Material for this exercise:
☆ ☆ ☆ ☆ ☆ ☆ ☆

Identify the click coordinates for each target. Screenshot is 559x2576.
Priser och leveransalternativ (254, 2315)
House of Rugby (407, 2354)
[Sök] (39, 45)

☆ ☆ ☆ ☆ ☆ ☆ ☆

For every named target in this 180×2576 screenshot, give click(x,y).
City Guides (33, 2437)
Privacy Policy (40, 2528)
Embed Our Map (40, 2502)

☆ ☆ ☆ ☆ ☆ ☆ ☆

Problem: Given the records above, restate word for word only the lines starting at the one with "Identify the click" and ending at the one with "[Sök] (39, 45)".

Result:
Identify the click coordinates for each target. Screenshot is 559x2576.
Priser och leveransalternativ (254, 2315)
House of Rugby (407, 2354)
[Sök] (39, 45)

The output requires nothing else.